→ About this task
For the word "page", count the lines of the data that include it and give only the total.

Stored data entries
Start of Block

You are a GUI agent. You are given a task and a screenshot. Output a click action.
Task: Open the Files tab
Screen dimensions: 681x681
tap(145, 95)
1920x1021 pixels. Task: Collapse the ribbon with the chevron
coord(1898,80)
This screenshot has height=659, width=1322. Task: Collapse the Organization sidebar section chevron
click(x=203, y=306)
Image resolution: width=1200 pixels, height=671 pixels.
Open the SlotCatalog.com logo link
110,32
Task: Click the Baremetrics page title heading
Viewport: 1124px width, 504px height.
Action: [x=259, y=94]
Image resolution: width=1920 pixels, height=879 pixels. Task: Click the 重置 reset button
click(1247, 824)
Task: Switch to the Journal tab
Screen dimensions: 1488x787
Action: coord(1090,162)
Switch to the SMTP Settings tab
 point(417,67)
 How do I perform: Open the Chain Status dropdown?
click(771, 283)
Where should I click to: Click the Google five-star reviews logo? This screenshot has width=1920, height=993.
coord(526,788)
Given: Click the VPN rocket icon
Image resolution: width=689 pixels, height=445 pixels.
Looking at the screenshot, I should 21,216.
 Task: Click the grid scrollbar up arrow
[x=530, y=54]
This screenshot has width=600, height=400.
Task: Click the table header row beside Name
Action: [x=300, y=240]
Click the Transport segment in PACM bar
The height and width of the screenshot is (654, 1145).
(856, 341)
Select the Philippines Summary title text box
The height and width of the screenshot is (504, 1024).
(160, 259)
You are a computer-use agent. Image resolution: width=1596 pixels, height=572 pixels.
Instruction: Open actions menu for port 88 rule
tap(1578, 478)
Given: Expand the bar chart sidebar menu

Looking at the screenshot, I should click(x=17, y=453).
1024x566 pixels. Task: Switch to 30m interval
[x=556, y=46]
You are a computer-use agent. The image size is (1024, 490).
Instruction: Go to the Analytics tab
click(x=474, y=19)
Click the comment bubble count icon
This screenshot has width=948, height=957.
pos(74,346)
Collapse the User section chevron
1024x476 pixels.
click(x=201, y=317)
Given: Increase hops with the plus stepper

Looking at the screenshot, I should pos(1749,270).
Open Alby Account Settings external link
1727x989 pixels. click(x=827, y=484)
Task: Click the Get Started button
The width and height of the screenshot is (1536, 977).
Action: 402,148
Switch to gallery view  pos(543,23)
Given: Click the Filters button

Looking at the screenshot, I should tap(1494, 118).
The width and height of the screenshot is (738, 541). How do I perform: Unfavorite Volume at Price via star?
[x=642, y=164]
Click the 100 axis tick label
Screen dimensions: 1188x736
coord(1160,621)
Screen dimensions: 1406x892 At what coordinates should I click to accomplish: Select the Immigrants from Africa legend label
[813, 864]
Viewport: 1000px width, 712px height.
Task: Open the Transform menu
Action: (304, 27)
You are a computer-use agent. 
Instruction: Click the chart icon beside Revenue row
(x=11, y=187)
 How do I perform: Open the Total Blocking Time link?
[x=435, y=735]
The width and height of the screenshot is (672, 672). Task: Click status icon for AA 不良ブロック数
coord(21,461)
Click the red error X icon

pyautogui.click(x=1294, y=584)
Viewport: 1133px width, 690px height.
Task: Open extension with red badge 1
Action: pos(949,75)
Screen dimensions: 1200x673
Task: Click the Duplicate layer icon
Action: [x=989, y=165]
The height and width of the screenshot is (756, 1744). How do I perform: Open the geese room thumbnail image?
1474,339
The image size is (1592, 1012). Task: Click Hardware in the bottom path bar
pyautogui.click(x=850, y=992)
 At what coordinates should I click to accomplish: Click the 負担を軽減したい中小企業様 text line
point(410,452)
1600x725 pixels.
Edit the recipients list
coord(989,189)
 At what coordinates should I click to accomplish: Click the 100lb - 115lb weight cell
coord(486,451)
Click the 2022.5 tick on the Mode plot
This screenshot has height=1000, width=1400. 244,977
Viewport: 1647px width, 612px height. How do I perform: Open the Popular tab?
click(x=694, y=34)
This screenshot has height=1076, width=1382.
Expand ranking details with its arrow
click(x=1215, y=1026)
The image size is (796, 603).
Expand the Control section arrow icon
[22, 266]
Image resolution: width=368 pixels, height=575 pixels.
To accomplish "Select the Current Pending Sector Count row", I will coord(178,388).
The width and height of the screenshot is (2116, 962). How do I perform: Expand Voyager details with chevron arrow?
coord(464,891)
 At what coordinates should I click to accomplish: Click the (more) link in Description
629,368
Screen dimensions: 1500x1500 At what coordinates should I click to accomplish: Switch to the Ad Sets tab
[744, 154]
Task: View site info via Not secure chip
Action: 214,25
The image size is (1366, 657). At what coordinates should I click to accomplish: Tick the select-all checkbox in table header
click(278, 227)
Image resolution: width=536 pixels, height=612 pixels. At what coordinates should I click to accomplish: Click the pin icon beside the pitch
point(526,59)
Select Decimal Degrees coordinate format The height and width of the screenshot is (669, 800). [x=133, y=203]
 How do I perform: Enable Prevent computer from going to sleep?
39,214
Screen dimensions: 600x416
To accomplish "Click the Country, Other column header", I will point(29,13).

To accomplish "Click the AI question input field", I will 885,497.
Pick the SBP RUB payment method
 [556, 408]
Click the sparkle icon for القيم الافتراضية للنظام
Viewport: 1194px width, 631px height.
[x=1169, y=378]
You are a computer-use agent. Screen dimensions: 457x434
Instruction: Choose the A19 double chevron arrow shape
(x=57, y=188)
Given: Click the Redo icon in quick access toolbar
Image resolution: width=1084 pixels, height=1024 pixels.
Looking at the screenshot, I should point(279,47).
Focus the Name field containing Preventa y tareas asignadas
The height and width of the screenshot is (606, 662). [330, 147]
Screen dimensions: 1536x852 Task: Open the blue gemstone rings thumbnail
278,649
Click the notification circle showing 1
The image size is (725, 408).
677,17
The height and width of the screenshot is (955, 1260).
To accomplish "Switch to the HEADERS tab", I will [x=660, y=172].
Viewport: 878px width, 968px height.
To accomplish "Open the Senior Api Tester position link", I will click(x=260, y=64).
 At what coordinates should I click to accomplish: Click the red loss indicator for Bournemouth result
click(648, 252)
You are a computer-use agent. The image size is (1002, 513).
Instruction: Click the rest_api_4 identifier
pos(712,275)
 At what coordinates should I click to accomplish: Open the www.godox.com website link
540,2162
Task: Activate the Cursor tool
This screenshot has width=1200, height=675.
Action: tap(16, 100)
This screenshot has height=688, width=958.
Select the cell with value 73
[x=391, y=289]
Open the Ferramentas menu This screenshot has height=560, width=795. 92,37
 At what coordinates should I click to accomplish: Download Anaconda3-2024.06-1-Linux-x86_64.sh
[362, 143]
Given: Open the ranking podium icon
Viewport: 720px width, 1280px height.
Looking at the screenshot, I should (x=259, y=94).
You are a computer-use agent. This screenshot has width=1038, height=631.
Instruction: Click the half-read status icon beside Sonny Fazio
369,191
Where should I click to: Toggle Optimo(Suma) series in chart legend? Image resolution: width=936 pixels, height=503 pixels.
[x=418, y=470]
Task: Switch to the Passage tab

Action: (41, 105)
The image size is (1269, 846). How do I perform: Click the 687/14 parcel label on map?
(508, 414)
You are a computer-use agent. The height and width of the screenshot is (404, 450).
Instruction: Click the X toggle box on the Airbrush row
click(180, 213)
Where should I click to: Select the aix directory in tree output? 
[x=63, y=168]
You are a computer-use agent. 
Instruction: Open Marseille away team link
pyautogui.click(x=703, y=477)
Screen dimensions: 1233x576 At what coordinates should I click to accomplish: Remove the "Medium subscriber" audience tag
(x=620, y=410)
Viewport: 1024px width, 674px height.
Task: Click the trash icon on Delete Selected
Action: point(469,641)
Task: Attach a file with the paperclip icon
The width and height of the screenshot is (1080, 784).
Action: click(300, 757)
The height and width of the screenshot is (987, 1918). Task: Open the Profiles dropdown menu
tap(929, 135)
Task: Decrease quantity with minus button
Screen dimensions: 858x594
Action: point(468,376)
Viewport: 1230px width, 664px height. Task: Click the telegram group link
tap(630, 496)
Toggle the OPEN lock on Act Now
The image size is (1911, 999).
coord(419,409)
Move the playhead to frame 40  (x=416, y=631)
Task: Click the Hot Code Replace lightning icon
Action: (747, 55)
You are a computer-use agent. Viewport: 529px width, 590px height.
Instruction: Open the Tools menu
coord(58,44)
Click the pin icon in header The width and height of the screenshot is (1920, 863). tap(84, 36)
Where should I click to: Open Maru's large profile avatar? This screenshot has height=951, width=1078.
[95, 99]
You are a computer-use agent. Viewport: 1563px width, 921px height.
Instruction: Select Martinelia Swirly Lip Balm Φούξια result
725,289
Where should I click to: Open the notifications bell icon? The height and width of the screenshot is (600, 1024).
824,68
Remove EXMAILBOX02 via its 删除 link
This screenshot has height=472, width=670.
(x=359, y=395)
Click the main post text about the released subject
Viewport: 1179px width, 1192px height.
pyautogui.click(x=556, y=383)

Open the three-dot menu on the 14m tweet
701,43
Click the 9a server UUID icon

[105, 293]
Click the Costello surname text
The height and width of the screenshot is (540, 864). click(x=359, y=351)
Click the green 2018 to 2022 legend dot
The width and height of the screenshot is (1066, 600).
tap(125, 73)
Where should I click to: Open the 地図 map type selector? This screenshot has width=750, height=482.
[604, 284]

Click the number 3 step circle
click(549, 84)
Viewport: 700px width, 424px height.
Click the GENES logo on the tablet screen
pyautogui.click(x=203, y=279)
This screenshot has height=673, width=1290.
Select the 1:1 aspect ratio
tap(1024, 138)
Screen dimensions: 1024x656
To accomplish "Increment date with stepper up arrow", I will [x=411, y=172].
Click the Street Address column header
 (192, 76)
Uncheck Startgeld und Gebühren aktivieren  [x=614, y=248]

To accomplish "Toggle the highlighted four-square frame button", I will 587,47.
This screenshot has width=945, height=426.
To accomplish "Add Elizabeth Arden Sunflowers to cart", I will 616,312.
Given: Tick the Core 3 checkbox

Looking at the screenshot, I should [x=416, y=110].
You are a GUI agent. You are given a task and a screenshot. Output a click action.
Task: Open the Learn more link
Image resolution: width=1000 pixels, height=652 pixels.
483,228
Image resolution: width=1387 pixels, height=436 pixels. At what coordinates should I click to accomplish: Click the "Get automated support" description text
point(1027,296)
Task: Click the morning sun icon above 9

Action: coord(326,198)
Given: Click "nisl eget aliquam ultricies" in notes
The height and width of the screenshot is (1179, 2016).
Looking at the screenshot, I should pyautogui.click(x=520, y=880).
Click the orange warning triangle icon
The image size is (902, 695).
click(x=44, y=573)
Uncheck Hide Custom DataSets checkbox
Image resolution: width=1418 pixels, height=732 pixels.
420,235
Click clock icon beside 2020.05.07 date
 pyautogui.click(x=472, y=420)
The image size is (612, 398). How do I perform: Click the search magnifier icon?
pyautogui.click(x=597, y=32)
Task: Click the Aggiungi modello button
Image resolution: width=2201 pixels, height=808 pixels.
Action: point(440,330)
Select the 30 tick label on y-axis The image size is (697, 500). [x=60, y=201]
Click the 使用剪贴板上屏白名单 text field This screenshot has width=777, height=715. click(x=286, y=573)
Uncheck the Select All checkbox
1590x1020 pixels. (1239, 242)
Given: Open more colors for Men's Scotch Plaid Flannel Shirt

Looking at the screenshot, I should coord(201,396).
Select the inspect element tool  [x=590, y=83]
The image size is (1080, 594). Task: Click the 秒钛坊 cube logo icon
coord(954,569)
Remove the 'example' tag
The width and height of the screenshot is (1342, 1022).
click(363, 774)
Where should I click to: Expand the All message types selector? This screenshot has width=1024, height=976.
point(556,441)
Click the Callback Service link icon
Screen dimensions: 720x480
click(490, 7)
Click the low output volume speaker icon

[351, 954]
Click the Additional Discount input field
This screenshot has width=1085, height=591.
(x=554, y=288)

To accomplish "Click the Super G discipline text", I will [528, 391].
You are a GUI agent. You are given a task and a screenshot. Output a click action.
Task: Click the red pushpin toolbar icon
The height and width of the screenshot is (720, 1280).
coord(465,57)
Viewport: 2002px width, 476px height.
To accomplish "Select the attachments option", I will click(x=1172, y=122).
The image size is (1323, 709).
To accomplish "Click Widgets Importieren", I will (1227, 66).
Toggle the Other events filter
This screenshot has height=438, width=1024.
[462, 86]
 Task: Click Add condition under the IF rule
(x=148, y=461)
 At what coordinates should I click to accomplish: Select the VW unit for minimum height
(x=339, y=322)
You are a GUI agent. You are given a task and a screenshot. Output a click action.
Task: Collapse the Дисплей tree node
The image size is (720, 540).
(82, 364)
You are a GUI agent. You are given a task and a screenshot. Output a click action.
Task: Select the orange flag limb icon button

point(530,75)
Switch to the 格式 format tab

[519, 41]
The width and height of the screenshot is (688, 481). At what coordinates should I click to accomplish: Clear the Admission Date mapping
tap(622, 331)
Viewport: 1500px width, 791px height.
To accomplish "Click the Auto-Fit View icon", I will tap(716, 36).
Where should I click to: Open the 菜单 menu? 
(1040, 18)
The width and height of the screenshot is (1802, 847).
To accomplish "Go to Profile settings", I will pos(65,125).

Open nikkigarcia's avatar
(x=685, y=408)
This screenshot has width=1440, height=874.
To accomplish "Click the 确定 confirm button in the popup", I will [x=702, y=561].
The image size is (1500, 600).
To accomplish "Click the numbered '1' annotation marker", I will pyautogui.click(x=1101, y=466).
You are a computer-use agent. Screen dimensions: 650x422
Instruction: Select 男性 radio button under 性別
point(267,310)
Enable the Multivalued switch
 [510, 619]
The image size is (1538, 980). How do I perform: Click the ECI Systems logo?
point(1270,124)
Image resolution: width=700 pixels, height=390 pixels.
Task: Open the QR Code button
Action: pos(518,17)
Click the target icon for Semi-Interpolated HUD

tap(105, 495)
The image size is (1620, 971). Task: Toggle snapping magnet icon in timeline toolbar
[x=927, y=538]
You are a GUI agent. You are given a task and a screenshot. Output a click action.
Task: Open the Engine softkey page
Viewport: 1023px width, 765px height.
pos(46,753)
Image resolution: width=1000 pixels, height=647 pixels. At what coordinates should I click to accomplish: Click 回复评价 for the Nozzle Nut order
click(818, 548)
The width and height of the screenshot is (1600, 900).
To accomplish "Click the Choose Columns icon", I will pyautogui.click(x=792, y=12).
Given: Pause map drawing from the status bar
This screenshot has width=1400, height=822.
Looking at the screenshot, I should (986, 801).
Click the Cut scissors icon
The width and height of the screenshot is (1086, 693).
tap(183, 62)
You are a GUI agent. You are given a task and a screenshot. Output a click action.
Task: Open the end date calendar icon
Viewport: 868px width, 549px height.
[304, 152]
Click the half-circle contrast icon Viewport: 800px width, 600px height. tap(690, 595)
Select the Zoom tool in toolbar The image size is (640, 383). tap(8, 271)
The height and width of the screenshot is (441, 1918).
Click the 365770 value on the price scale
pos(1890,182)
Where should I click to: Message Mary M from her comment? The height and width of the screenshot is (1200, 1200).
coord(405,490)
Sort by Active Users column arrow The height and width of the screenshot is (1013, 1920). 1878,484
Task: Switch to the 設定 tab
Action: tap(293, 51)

End of Block

→ Exercise result
2